Она натянула поводья. Дав, продолжавший ехать рысью вперед, скоро скрылся в черной ночи. Он просто притворился пьяным, чтобы обманом выманить поцелуй у незнакомки. Шутки ради. Только шутка обернулась против него.
– Мне случалось целоваться достаточно на моем веку, сэр, – продолжала она в темноту. – И в прошлом поцелуи всегда значили для меня столько же, сколько, как я ясно вижу, этот поцелуй значит для вас.
Она пустила лошадь в легкий галоп и скоро нагнала его. В молчании они доехали до самых террас. Шум продолжающегося празднества достиг наконец их ушей.

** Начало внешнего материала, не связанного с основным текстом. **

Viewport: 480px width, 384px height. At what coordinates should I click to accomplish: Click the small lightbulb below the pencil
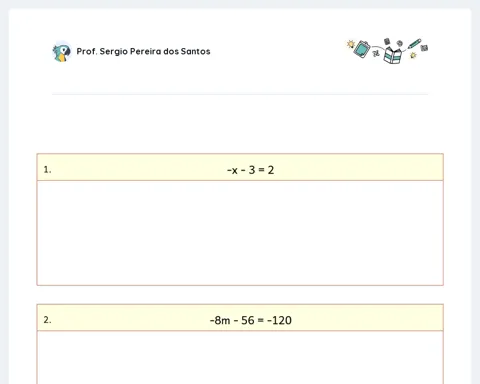click(413, 55)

Лорда Боуна подняли на плечи и вносили по ступеням под гром аплодисментов. Усталые гнедые гремели копытами по ступеням позади него. Тройку выпрягли из саней, и теперь трое возбужденных молодых людей вели лошадей за их новым хозяином.
Между тем небольшая толпа собралась возле саней, в которых так недавно ехал Дав, возле серых, которые стояли смирно и дышали ровно под присмотром единственного конюха. Хартшем вылез из саней и начал объяснять что-то. Мег протянула ему руки и увела. Несколько лакеев подняли камердинера. Тот явно уже пришел в себя, так как даже попытался сесть на импровизированные носилки. Верную тройку Дава увели обратно в конюшню.
Они остановили гнедых в конце нижней террасы. Дав передал лошадей на попечение конюха, после чего его тут же поглотила восхищенная толпа. Очевидно, Хартшем рассказал всем о происшествии у моста. Историю передавали из уст в уста, украшая подробностями.
Сильвия соскользнула на землю и наблюдала, поглаживая рукой теплую шею своей лошади. Дав – всеобщий баловень, любимец. Какую бы басню ни предложили публике, все равно все знали, что это он затеял сегодняшний праздничный вечер.
Невольное восхищение охватило ее, когда она оценила весь масштаб его замысла.
Какой-то конюх взял у нее лошадь. Толпа последовала за Давом вверх по ступеням террасы.
– Сильвия!
Она резко обернулась и вгляделась в полумрак. В элегантном парике и парчовом камзоле герцог Ившир манил ее рукой.
– Ваша милость? – отозвалась она тихонько, оглядываясь кругом. – Разумно ли ваше поведение?
Лицо его слабо виднелось в полумраке, бледное и напряженное.
– Разумно? Какой бес вселился в вас, что вы решились рискнуть своей шеей в гонке?
– У меня не осталось возможности отказаться.
– Боже мой, мадам! Он же был пьян вдребезги. Вы могли бы выдумать хоть тысячу предлогов.
– Довольно и одного, но никакому особенному риску я не подвергалась.
– Да он же едва держался на ногах!
– Вы так думаете? – Ее душил смех. – Мистер РобертСинклер Давенби всех нас оставил в дураках. Разве вы еще не поняли? Я создала ситуацию, при которой он неминуемо упал бы в глазах общества, после того как леди Грэнхем прилюдно жгла его одежду. А он только что провел блестящую кампанию, восстановив таким образом свое реноме, и лондонский свет снова принял его с распростертыми объятиями. И свою кампанию он провел жестко и умело. Она увенчалась самым что ни на есть омерзительным успехом. Он теперь герой! И не менее дюжины дам в ближайшем будущем предложат ему свою постель...
– Сильвия! – Герцог схватил ее за локоть. Шепот его прерывался, свидетельствуя о неподдельности тревоги. – Он развращеннейший человек – все остальное лишь внешний лоск. Я тебя предупреждал!